Preaching the Gospel to Yourself

Doubtless, this idea seems strange to many Christians today, yet it is the rage in some circles. Such ideas as going deeper into the Gospel and that the Gospel is the means of sanctification, all bundled up together with a half dozen other such statements can be found—not in some backward-thinking, offbeat fundamentalist weirdo church—but in the preaching and writings of a number of big guns as well!

It seems as if one writer is attempting to outdo the next in getting in his licks on the subject, even though it is a denial of the Reformation doctrines of Justification by grace through faith and sanctification by the work of the Spirit in obedient cooperation of the believer with him in accordance to the commands of the Word of God.  Philippians 2:13 (God gives “both the desire and the ability to do those things that please Him”) seems to have disappeared from their Bibles. Instead of a cooperative work brought about and sustained by the Spirit, it is an act where one immerses himself into the Gospel. When asked about the matter of biblical obedience, we are told such things as “Oh,  it’s hard work getting into the Gospel more deeply.” Such “hard work” replaces biblical obedience to Scriptural commands.
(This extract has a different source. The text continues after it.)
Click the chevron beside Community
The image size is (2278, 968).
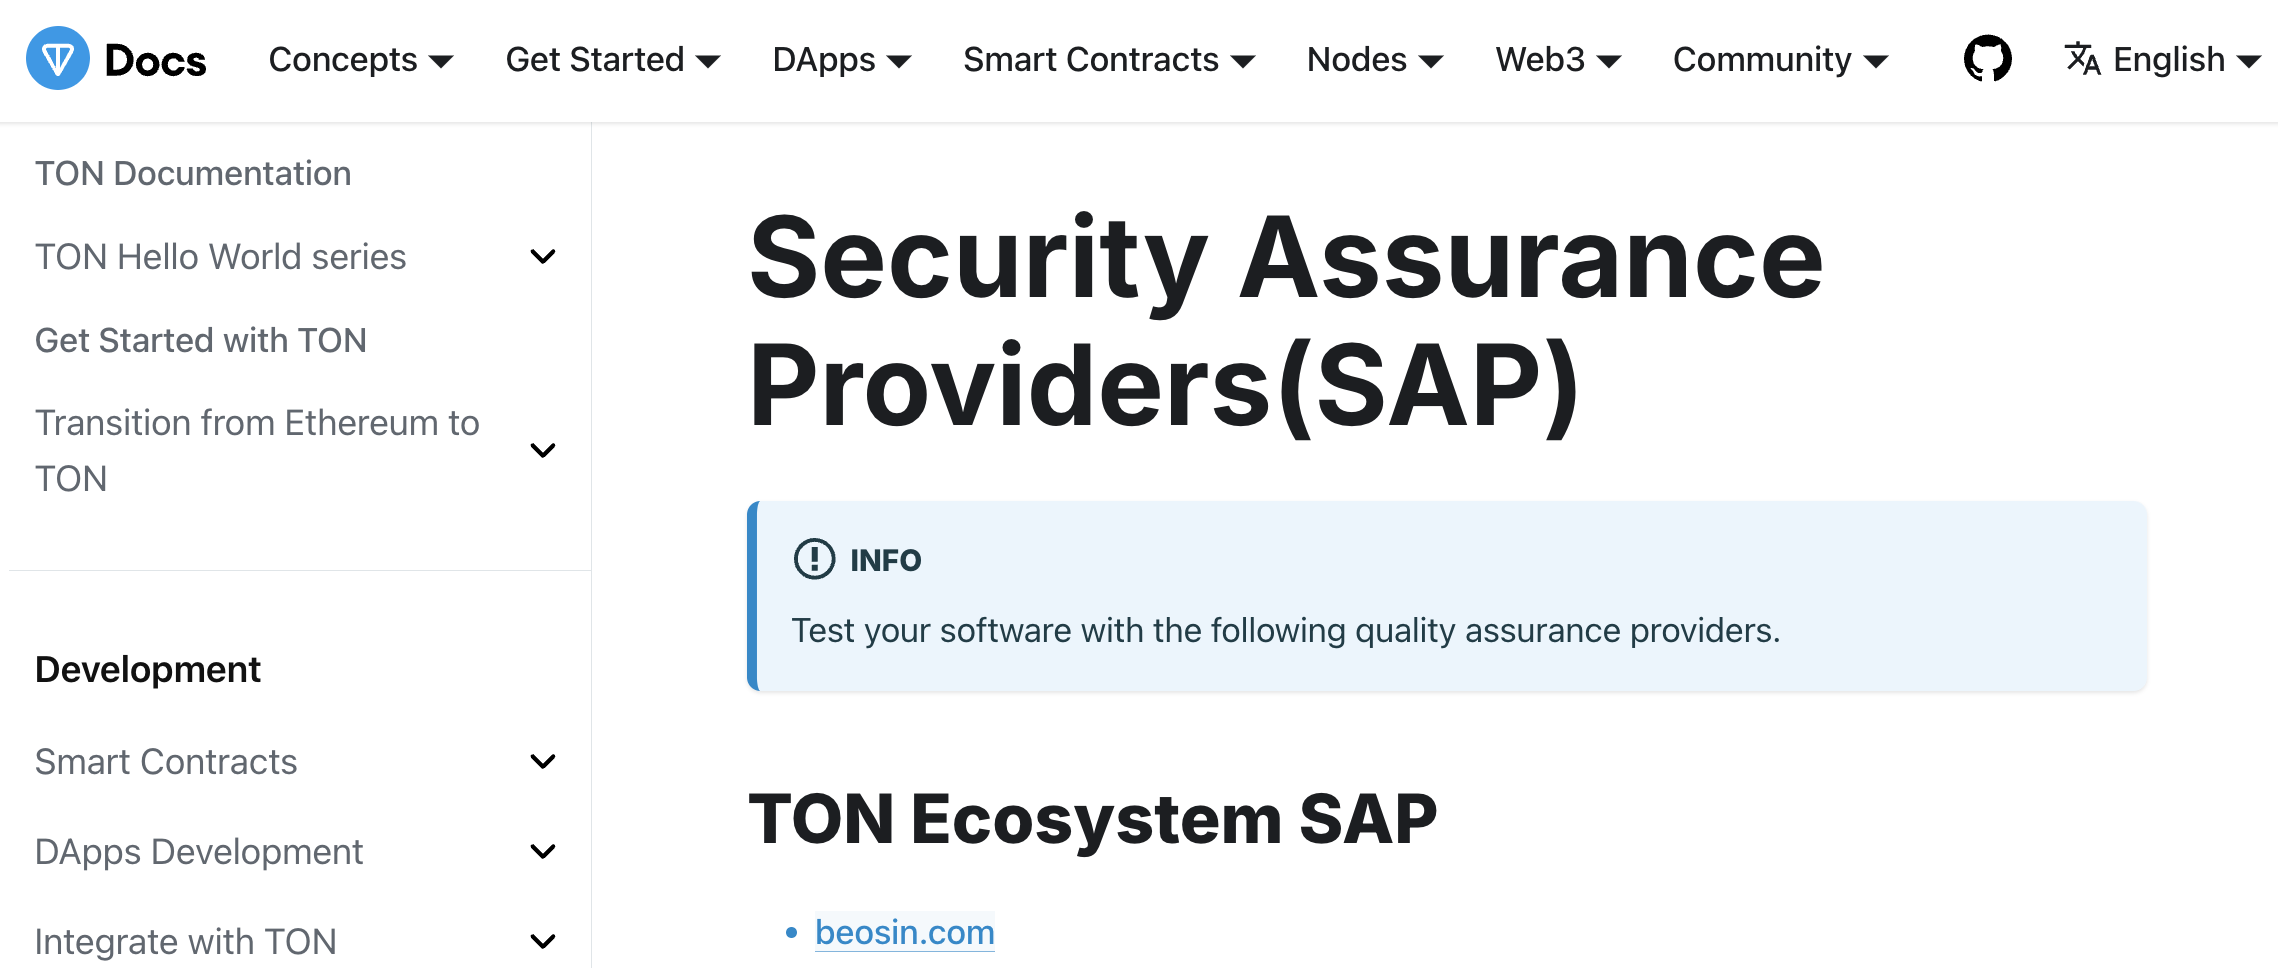tap(1878, 61)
There is a kind of Monkish mysticism in this idea. Think of all that Jesus did for you on the cross—over and over (“Preach the Gospel to yourself every day”)– and somehow or other you will be sanctified thereby. Sanctification no longer is a matter of becoming more and more like Christ by putting off sinful ways and replacing them with biblical ones. Though most mysticism is difficult to articulate, it seems that what is being said is that Gospel immersion automatically makes you a better Christian without learning and doing what God commands by His Spirit’s wisdom and power. No wonder members of formerly doctrinally sound congregations are becoming confused! Such efforts to get one’s self more into the Gospel every day, when it doesn’t work, and when it becomes impossible to articulate, can do nothing but discourage believers who want to become more like Christ. The sad part is that it is these sincere people, who know no better, who get caught up  in the movement, only to be disappointed again and again—blaming themselves when it turns out that their lives don’t improve as was promised.

3 thoughts on “Preaching the Gospel to Yourself

  1. Mike, when pressed, the proponents of this type of thinking might not endorse it, but they imply it all the time. Here is an example from the twitter feed of Ray Ortlund:

    “Sanctification is the art of getting used to unconditional justification.”

    or from the “Whitehorse Inn” podcast:

    “Every time we desire more practical (i.e. topical) preaching from the pulpit, we are essentially asking for more LAW…tell me what to do, rather than what has been done – GOSPEL!”

    To neglect anything of the Gospel is to damage it. Belief, repentance, obedience.

  2. Jay, I have at least twelve of your books on my shelf that I have read and highlighted and there is little in those books that I would disagree with. So it is surprising that I find myself on the other side of the fence with you on this particular article, but I do.

    It is my estimation that you have created a dichotomy that does not exist. In the books and articles that I have read by those encouraging believers to “preach the gospel to themselves”, I have not seen a call to ponder the gospel to the exclusion of obedience to the word, serving others, or seeking to be more holy. Actually they speak just the opposite – all of those things naturally flow out the the truth of the gospel and find their motivation in the gospel. The more I am keenly aware of man’s lost condition by pondering daily the gospel ,the more I will be aware of my need to evangelize. The more I am aware that the power of sin has been broken and what an offense my sin is to God by pondering the gospel, the more I desire to fight for purity and holiness.

    I would understand your position if they communicated that pondering on the gospel and being happy about what God has done for me is the end all in faith, but I have not seen that side communicated when they encourage believers to “preach the gospel.”

    Jay, thank you for all you have done in training others to walk in obedience to God’s word.


  3. Thanks Jay.
    It is good to see somebody else noticing this pattern. I recently heard a well-known bible teacher state that the reason Christians are struggling with leaving their sinful habits behind is because we are not preaching enough on the atonement and justification. What happened to preaching on the necessity/obligation of sanctification!? It seems the problem lies in the fact that too many see such sanctification as exclusively the work of the Spirit and only as the result of a person’s continued trust in the work of Christ. The days of “cutting off hand and gouging out eye” seem far in the past. May God bring a revival in this area without losing sight of Christ’s work which makes it all possible.